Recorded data
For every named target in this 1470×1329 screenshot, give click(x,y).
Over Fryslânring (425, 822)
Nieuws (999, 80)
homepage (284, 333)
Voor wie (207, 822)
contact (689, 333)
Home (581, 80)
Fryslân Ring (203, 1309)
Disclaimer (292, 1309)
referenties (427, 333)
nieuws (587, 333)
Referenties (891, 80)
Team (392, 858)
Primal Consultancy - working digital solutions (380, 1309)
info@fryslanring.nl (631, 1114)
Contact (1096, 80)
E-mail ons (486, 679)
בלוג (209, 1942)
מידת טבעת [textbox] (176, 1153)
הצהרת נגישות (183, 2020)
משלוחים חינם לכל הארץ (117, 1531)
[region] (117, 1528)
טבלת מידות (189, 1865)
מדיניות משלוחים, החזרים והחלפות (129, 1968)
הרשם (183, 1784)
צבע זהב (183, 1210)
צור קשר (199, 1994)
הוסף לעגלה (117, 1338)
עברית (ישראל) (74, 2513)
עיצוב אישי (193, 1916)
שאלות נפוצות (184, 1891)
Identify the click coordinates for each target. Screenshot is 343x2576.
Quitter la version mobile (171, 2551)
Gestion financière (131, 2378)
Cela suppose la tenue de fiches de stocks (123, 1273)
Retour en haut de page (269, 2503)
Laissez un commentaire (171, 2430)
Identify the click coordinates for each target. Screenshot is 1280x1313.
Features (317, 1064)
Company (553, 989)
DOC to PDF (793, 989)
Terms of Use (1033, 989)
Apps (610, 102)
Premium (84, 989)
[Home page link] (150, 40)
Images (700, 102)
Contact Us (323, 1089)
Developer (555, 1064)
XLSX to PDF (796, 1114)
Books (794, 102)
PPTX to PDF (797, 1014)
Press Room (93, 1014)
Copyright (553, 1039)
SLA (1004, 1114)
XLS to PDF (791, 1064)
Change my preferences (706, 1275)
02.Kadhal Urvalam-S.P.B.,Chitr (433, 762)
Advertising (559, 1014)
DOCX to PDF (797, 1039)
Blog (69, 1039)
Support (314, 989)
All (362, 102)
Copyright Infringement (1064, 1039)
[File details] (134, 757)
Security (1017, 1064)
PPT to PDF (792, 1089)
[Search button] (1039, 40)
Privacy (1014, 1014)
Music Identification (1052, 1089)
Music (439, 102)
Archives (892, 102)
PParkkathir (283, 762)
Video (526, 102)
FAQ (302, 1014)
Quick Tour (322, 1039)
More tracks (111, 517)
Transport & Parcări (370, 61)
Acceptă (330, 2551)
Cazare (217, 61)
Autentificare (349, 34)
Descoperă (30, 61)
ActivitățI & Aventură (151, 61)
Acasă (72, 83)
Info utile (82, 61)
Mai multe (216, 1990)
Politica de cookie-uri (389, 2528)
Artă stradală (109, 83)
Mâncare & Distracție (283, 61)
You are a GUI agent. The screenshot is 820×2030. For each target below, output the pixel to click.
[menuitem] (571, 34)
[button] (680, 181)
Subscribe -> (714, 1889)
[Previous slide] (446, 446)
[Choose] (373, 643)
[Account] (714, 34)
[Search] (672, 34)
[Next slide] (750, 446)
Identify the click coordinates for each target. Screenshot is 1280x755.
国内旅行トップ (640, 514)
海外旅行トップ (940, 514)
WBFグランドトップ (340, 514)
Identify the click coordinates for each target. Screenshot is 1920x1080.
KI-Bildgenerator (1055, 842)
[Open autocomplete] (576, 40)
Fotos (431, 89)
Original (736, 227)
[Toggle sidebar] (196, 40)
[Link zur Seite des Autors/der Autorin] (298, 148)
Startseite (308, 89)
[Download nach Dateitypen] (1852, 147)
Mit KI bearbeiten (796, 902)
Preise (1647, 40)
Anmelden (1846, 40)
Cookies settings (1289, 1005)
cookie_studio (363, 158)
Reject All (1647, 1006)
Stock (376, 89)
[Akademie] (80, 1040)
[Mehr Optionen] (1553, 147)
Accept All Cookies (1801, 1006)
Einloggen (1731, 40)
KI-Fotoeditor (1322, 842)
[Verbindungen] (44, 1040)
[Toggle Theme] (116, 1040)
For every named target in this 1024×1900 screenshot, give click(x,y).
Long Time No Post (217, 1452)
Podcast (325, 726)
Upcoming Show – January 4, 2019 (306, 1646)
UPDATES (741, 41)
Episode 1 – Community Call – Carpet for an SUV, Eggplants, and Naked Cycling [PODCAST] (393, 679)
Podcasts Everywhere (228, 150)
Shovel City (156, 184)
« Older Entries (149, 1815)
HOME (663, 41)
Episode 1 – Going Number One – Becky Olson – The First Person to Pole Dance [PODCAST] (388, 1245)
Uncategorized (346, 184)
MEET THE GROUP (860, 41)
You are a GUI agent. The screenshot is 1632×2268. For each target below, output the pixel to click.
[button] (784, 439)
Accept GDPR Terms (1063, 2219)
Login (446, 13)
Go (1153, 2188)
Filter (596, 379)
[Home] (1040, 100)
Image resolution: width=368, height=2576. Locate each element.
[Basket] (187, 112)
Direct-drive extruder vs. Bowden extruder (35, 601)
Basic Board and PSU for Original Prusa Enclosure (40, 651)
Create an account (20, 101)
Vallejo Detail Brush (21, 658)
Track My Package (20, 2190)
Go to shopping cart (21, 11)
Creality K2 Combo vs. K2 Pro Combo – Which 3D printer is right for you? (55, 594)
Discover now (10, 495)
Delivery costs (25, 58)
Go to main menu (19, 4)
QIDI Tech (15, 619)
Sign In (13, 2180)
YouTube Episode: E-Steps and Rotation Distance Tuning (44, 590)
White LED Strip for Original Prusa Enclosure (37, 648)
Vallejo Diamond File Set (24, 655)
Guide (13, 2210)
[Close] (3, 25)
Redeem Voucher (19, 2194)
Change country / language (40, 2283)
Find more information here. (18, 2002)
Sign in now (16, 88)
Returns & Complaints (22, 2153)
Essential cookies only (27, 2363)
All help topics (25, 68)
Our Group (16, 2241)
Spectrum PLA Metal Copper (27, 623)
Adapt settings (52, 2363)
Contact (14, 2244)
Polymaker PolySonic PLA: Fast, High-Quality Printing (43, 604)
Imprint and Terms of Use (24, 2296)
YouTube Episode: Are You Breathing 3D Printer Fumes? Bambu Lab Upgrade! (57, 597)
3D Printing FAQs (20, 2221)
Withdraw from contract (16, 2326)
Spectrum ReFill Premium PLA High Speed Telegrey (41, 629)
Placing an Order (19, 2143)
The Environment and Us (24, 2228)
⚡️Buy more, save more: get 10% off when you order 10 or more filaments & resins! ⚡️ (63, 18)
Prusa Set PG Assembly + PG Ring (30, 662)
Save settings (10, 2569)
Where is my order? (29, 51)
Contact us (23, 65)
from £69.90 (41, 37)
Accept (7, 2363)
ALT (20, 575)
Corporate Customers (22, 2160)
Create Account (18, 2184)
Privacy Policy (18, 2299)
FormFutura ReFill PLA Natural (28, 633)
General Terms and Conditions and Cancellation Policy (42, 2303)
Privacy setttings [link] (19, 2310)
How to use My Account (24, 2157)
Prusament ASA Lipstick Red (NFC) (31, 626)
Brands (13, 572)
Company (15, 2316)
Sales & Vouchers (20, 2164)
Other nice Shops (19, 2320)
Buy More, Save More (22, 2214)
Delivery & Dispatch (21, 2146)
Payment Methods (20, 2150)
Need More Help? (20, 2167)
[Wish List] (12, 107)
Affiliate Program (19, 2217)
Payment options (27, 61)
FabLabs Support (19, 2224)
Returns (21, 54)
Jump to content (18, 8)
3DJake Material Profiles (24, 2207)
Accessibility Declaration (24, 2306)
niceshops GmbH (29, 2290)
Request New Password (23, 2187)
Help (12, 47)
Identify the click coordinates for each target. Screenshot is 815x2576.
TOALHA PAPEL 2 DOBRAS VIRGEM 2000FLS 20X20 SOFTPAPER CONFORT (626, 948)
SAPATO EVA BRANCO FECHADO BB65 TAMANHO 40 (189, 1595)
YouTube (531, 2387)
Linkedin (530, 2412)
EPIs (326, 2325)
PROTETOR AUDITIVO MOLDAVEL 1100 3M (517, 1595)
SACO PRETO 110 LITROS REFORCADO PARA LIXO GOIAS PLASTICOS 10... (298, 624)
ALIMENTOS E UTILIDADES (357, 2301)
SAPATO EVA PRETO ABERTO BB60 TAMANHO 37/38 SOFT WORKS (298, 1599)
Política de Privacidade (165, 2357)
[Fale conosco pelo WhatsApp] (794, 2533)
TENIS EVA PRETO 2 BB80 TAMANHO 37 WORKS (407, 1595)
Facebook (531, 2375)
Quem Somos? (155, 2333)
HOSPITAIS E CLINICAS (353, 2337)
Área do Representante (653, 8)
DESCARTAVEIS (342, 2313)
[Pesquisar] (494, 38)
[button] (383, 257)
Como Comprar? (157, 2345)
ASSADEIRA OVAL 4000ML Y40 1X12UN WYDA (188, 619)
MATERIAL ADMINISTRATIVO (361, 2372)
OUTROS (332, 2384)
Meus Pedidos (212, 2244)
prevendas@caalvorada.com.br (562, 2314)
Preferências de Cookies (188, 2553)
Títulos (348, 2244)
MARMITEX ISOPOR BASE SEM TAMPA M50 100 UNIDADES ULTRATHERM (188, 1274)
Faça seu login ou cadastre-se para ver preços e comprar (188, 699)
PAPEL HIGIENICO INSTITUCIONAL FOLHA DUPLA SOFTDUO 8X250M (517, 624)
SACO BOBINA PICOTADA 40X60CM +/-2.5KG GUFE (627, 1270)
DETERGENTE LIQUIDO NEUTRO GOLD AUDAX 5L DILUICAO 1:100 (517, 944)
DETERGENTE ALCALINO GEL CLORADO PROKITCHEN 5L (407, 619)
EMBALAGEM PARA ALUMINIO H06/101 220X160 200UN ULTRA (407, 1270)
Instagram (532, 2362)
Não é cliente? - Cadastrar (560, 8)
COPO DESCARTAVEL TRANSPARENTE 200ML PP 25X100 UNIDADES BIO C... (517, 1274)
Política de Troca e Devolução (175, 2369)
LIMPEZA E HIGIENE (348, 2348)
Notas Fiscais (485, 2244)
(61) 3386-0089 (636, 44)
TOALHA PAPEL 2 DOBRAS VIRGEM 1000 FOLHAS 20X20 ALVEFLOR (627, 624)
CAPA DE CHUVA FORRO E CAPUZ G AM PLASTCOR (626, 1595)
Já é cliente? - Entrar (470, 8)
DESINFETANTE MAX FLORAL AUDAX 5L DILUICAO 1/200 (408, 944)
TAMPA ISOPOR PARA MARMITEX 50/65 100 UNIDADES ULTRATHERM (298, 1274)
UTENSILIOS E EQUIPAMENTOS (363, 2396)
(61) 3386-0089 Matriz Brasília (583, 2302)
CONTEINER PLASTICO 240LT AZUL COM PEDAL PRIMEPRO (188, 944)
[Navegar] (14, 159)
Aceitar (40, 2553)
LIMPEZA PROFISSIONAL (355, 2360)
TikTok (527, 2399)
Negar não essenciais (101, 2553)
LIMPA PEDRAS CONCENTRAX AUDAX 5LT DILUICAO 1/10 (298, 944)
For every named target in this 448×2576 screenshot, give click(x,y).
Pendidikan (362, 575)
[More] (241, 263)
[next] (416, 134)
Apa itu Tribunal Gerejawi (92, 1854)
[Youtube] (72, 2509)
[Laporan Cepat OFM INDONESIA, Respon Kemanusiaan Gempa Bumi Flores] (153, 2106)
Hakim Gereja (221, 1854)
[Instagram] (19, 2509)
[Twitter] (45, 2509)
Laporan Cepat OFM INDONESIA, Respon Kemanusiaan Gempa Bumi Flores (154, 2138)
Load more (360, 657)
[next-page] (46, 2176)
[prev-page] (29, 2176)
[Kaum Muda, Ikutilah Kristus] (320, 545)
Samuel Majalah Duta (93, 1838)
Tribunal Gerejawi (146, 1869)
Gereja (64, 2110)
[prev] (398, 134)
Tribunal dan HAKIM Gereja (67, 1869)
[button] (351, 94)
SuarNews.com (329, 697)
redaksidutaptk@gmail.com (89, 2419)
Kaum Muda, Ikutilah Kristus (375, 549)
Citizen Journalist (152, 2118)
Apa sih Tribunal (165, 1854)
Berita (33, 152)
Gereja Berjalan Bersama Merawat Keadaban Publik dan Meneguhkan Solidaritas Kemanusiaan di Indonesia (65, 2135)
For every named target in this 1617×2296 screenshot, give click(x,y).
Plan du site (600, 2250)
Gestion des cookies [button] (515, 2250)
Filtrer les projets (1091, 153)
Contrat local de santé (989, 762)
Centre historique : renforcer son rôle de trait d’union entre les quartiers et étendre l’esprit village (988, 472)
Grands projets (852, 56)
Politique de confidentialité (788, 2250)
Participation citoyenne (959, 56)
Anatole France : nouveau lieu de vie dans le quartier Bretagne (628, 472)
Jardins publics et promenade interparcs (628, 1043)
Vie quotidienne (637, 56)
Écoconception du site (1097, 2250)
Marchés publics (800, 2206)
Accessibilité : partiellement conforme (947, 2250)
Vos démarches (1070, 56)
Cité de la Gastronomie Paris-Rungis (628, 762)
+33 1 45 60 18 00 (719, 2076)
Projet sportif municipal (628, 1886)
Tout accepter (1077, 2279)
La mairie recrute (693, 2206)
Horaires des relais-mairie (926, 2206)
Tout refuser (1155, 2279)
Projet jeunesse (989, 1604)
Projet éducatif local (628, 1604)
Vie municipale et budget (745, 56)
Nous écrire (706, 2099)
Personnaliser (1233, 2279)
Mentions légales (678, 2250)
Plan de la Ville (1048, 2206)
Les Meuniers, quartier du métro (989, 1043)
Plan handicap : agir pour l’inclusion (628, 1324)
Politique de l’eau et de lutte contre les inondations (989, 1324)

What the exercise asks. Your answer should be the lines above from the one containing "Company (15, 2316)" through the one containing "EPIs (326, 2325)", copied exactly and with both ends kept.

Solution to this problem.
Company (15, 2316)
Sales & Vouchers (20, 2164)
Other nice Shops (19, 2320)
Buy More, Save More (22, 2214)
Delivery & Dispatch (21, 2146)
Payment Methods (20, 2150)
Need More Help? (20, 2167)
[Wish List] (12, 107)
Affiliate Program (19, 2217)
Payment options (27, 61)
FabLabs Support (19, 2224)
Returns (21, 54)
Jump to content (18, 8)
3DJake Material Profiles (24, 2207)
Accessibility Declaration (24, 2306)
niceshops GmbH (29, 2290)
Request New Password (23, 2187)
Help (12, 47)
Identify the click coordinates for each target. Screenshot is 815x2576.
TOALHA PAPEL 2 DOBRAS VIRGEM 2000FLS 20X20 SOFTPAPER CONFORT (626, 948)
SAPATO EVA BRANCO FECHADO BB65 TAMANHO 40 (189, 1595)
YouTube (531, 2387)
Linkedin (530, 2412)
EPIs (326, 2325)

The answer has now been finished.